Robert Dingwall on why we must free ourselves from the Covid restrictions.

spiked

Topics Covid-19 Politics Science & Tech UK

Covid cases and deaths have collapsed in the UK. And yet numerous restrictions remain in place. Although some will be lifted later this month, others will stay until 21 June – perhaps even beyond. Why is the government unlocking society so painfully slowly? When can we finally bin our masks? When will normality return? Robert Dingwall is a professor at Nottingham Trent University’s School of Social Sciences. spiked caught up with him to discuss these questions and more.

spiked: Are continued restrictions justified?

Robert Dingwall: We have to strike a balance. There are tenable arguments for relaxing along the timetable the government has set out – as long as that timetable doesn’t slip.

The complete value of the vaccines is achieved after the second dose. After that, it still takes two to three weeks for the maximum protection to kick in. You can look at the progress with the vaccination of the highest-risk groups, and see that the maximum benefit from it won’t be achieved until late May or early June – by the time everybody in that part of the vaccination programme has had the opportunity to have two doses, and the doses have had time to work.
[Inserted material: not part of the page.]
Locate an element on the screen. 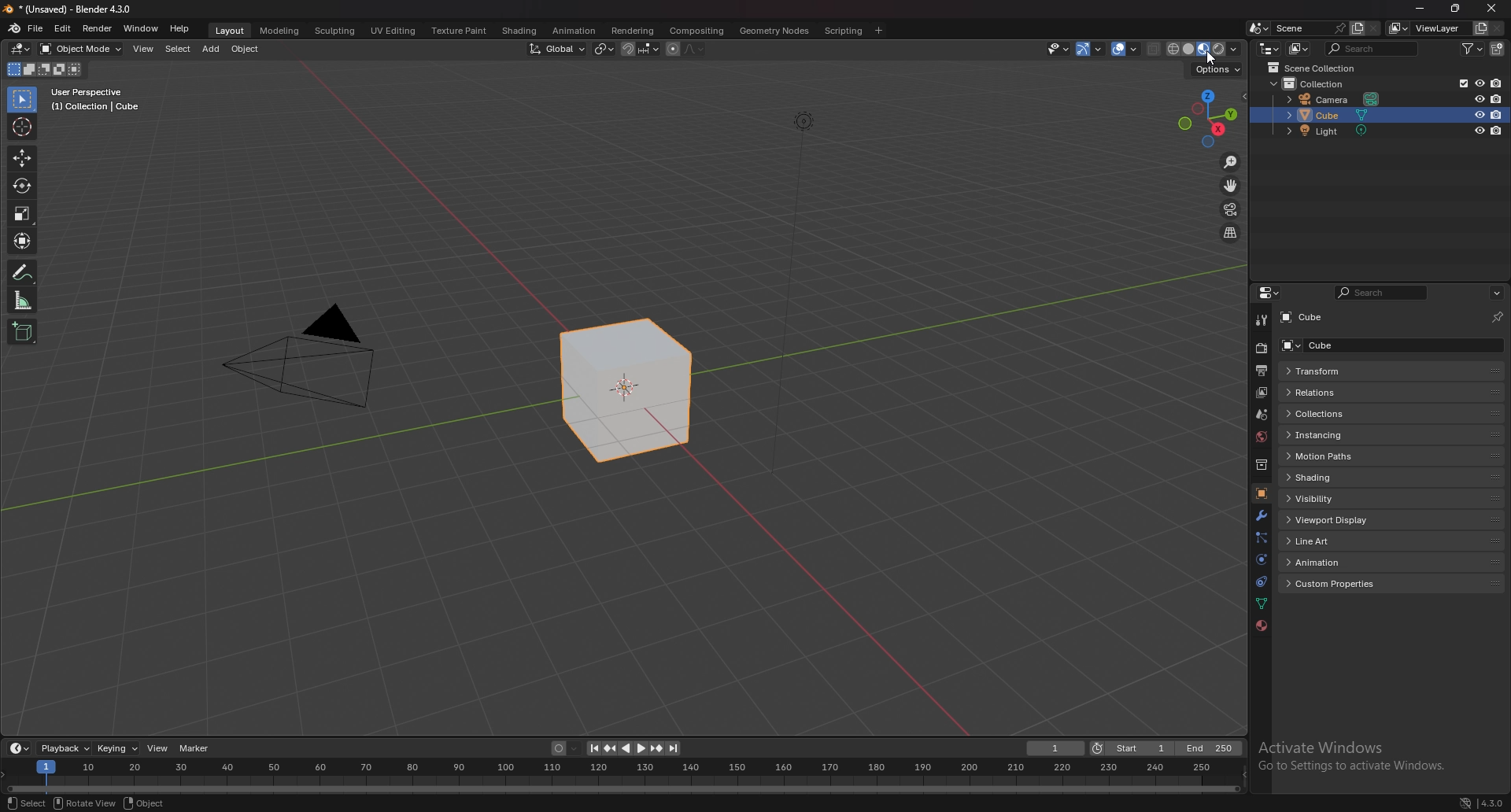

I am not part of the lobby of saying we can tear everything up today, though I think that is a defensible position. Nor do I agree with the people who think we should be worried about variants and what’s going on in Brazil and India. There is a kind of media circus going on and it is rather neocolonialist in nature – the press is looking for poor countries with horror stories that it can film.

This mantra that nobody is safe until we are all safe is simply not true. Once people have been vaccinated, they are protected against serious infection and death. If you are vaccinated, whether you go to India or not is a matter of indifference for your health. You might pick up the Indian variant but you would only get a mild infection.

spiked: Can the government justify keeping masks and social-distancing measures in place beyond 21 June, as some reports suggest it might?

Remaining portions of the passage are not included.